バイトダンスに気に入られたPicoとは、どんな会社なのか。これを知るにはあるハルビン工科大学の秀才を知る事から始めなければならない。

時間を9年前に戻してみよう。ハルビン工業大学を卒業した周宏偉氏は、すでにGoertekで10年近く勤務しており、主に青島市でハードウェア研究開発チームを担当していた。2012年、彼はバーチャルリアリティ(VR)のハードウェアデバイスに触れ、これが未来の新しい没入型ディスプレイになること、伝統的な業界の技術がこの新しい分野で何かを成し遂げることができることを確信した。そのころ、周宏偉氏が就職したGoetekは主に国際ブランドのために製品を作り、ブランドを作っていたが、彼自身には起業の考えが芽生え始めた。

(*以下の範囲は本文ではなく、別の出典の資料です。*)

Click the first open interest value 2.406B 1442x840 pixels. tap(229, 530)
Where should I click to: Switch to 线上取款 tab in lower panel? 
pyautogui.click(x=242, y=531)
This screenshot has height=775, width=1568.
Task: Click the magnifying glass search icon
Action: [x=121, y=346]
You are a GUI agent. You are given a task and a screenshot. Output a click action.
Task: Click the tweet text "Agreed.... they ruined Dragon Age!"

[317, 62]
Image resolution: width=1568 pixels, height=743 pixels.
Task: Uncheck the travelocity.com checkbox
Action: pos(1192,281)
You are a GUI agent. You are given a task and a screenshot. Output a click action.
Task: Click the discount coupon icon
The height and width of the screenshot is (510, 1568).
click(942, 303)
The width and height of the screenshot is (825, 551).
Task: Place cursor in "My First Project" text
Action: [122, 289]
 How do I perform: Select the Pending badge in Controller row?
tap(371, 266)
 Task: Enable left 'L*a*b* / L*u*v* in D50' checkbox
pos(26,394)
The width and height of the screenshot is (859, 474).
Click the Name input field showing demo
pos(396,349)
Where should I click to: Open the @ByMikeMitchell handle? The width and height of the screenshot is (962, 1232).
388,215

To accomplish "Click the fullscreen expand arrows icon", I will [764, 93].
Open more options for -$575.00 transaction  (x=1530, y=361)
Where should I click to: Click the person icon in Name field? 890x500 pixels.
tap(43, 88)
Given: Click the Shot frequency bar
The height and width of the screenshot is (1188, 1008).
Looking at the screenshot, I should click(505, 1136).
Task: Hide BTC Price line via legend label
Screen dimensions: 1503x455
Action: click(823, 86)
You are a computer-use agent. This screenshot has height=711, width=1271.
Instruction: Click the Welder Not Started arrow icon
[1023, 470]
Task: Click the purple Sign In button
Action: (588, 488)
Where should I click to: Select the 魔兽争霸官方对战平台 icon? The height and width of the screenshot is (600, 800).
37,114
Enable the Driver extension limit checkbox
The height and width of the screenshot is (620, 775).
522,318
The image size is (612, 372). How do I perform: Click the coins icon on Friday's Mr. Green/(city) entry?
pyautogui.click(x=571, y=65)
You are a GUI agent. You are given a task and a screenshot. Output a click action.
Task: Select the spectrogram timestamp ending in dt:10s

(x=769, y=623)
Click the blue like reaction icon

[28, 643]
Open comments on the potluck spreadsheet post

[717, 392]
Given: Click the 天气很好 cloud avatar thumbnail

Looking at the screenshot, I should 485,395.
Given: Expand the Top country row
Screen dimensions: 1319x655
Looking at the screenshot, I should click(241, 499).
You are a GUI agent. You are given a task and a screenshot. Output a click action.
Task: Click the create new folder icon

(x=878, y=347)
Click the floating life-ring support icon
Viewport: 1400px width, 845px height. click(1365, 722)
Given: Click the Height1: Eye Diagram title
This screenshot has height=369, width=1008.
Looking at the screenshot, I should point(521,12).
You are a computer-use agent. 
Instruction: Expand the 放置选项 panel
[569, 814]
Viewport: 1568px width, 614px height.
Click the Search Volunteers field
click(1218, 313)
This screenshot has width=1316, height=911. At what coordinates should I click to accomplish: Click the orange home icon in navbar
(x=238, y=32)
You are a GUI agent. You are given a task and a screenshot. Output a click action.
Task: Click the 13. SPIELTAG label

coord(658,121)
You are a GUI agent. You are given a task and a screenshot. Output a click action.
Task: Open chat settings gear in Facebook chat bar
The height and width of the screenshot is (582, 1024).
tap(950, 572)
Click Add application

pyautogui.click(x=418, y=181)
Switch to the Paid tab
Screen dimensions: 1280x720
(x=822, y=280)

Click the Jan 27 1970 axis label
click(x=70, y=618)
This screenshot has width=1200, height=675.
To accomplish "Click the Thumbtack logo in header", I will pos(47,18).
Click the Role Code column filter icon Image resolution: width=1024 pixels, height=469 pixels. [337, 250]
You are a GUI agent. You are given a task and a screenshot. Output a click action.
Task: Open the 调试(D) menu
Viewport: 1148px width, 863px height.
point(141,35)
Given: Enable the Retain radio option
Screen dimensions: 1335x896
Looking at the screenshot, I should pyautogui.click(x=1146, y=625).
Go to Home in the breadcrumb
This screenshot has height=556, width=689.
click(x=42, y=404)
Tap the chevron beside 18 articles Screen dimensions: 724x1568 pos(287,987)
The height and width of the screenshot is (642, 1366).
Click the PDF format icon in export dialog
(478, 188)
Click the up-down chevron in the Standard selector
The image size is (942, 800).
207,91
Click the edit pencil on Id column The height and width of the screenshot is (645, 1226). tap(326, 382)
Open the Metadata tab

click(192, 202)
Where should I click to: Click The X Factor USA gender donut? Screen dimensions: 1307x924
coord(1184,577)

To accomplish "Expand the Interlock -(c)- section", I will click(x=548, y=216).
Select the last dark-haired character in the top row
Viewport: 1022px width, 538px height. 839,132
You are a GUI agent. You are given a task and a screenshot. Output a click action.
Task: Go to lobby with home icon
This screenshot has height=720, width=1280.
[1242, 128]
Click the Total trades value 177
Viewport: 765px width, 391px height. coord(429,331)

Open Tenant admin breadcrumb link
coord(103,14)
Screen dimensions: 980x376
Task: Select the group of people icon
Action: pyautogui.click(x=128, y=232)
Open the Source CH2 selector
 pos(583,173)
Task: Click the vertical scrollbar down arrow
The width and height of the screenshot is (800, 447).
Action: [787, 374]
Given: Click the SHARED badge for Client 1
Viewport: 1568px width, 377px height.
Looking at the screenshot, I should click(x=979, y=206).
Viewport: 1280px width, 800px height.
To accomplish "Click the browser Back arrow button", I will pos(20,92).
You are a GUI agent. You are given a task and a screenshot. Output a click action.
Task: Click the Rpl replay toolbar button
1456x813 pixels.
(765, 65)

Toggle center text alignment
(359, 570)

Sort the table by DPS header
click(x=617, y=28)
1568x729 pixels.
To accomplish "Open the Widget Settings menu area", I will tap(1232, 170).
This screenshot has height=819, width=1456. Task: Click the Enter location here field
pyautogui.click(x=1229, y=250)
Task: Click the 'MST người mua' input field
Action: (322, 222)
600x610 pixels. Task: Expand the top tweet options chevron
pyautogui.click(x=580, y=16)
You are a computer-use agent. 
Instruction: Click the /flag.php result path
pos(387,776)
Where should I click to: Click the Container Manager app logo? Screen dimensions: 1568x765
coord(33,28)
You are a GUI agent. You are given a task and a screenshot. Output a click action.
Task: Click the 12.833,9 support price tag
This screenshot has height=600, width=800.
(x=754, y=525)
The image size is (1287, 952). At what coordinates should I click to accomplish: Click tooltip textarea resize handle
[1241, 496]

周氏はしばらくしてGoertekを離れ、VR技術の研究開発チームを結成し、黙々と探索を始めた。2015年3月にはPicoが正式に設立され、1ヵ月後にはソフト会社の「小鳥看看」を設立し、VRの研究開発、バーチャルリアリティのコンテンツとアプリの開発に力を入れ、CとBの市場を両立させている。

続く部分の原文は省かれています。